Up to and including the line that contains "Click the globe", reproduce every line exactly, beginning with the first line below.

■ Source records ■
>>>>>

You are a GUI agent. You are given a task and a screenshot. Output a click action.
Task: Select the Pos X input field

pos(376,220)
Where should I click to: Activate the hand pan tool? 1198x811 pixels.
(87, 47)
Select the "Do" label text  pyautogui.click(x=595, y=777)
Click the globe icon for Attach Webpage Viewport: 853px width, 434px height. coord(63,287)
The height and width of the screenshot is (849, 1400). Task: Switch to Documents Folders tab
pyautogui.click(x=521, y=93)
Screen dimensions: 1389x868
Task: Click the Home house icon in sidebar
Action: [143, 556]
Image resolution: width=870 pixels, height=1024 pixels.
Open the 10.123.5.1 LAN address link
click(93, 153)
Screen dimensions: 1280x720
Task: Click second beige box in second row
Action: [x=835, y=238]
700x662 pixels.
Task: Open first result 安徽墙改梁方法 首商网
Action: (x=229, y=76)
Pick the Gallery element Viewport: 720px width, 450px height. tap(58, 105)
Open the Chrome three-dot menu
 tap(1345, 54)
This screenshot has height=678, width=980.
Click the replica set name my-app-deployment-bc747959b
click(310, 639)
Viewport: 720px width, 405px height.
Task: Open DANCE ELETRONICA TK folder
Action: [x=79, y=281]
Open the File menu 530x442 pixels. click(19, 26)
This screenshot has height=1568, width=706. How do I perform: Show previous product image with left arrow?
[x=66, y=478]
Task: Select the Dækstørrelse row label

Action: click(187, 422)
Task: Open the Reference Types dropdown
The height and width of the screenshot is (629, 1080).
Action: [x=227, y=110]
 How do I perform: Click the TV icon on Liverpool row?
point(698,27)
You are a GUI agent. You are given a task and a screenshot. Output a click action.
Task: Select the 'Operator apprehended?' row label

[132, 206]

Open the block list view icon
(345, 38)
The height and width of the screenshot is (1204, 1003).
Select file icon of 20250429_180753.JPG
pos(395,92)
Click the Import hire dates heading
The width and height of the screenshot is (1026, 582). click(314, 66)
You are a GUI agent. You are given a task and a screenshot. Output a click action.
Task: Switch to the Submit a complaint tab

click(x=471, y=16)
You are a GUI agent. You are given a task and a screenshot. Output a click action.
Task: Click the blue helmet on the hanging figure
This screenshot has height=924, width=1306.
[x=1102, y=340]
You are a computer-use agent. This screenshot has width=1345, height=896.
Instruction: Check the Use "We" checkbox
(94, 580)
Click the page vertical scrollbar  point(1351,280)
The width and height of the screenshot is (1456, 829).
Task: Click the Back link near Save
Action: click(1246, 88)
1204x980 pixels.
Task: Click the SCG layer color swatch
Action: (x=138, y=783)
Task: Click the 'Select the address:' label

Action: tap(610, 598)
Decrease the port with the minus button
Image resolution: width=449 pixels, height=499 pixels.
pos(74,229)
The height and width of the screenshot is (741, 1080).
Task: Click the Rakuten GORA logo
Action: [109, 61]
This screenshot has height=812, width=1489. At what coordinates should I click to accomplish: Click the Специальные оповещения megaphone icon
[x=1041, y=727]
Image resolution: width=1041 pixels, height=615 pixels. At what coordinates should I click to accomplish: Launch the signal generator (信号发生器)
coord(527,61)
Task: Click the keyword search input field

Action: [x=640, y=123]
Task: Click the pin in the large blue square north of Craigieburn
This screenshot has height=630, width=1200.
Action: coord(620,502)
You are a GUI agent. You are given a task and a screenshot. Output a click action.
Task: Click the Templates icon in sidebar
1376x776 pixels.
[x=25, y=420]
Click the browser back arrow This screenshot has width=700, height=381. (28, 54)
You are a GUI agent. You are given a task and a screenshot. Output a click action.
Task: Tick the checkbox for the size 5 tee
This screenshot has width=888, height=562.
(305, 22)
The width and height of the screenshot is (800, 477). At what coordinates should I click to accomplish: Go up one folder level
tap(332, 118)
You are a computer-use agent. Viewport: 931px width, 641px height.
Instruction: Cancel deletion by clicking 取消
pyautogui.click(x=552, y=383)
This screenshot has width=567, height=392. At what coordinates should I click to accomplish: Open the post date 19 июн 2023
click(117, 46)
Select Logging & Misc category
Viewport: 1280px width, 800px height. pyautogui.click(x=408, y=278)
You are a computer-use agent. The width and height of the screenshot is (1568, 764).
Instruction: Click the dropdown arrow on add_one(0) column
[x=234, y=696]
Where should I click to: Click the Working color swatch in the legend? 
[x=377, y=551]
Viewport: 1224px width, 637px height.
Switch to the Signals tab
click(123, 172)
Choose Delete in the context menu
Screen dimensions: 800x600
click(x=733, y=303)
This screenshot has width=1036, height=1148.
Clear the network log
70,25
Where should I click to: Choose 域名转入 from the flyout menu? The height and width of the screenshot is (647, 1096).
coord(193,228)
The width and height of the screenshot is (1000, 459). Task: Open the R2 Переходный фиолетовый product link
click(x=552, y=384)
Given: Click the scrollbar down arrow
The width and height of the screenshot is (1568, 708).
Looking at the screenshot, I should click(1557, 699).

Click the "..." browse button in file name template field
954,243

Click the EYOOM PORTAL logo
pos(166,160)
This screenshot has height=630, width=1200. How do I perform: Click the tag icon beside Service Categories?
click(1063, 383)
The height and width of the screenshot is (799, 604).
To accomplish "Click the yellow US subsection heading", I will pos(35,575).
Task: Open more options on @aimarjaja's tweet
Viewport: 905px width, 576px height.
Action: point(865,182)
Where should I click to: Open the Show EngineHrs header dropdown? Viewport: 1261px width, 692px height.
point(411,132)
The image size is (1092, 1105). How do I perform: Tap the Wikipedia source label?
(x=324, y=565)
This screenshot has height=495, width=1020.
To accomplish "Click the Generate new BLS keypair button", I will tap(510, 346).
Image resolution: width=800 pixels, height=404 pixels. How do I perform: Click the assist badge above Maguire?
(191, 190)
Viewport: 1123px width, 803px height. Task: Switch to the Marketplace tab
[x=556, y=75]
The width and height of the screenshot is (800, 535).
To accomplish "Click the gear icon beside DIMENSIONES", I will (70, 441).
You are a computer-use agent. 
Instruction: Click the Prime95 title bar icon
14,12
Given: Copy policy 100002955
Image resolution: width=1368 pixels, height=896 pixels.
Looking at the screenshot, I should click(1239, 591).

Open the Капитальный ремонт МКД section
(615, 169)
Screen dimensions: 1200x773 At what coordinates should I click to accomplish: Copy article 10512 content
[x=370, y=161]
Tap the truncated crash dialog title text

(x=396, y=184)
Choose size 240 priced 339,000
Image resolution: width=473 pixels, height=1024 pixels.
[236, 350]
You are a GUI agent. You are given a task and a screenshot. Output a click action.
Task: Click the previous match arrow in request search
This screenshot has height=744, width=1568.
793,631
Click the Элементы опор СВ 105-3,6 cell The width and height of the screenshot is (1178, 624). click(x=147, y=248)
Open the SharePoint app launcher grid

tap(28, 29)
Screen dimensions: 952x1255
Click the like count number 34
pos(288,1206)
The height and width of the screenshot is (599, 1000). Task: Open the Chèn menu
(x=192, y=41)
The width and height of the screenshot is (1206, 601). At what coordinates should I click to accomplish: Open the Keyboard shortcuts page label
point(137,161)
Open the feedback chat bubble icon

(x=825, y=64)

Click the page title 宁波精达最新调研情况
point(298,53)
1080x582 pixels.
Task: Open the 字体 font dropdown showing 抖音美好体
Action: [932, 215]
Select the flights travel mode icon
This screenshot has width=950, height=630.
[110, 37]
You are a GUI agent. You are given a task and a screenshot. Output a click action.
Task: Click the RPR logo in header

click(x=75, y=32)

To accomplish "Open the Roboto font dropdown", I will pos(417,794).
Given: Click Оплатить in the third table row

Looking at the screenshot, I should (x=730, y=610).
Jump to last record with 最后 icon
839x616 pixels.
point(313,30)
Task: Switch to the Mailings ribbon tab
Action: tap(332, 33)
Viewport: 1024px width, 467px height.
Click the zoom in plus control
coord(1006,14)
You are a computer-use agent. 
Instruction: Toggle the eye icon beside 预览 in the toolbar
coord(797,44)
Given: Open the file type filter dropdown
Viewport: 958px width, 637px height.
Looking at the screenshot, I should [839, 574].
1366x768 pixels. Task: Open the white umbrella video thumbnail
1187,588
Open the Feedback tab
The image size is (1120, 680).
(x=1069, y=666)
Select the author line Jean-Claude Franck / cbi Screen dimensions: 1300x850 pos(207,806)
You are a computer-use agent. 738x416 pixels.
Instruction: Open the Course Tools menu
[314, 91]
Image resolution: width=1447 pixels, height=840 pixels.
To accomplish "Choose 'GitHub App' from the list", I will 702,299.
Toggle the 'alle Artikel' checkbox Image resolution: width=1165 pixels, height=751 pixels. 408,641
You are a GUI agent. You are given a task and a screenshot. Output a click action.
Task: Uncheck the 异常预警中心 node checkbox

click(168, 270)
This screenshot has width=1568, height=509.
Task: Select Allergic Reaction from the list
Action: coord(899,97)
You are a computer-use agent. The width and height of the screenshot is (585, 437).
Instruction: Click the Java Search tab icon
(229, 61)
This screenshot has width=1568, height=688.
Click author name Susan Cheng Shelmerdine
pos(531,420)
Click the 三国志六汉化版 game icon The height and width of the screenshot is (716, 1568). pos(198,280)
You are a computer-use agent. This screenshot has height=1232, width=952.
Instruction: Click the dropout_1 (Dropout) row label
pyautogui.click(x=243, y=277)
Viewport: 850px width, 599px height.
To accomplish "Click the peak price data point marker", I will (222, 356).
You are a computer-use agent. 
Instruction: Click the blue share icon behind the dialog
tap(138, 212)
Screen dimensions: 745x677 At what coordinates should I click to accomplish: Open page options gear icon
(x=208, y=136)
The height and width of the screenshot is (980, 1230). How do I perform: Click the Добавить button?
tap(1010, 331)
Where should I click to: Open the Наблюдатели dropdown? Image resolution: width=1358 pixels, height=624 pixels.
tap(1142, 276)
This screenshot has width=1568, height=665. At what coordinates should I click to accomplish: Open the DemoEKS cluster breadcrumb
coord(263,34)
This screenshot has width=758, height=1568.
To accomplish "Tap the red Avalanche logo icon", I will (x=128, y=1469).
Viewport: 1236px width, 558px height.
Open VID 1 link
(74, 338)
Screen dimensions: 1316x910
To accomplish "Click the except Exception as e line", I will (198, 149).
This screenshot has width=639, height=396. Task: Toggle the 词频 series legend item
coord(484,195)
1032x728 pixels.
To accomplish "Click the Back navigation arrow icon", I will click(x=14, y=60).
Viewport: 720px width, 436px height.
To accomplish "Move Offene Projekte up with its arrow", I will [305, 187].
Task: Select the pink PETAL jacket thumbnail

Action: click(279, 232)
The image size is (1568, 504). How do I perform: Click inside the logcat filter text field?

<<<<<

■ Response to the task ■
You are a GUI agent. You are given a task and a screenshot. Output a click action.
Task: Select the Pos X input field

pos(376,220)
Where should I click to: Activate the hand pan tool? 1198x811 pixels.
(87, 47)
Select the "Do" label text  pyautogui.click(x=595, y=777)
Click the globe icon for Attach Webpage Viewport: 853px width, 434px height. coord(63,287)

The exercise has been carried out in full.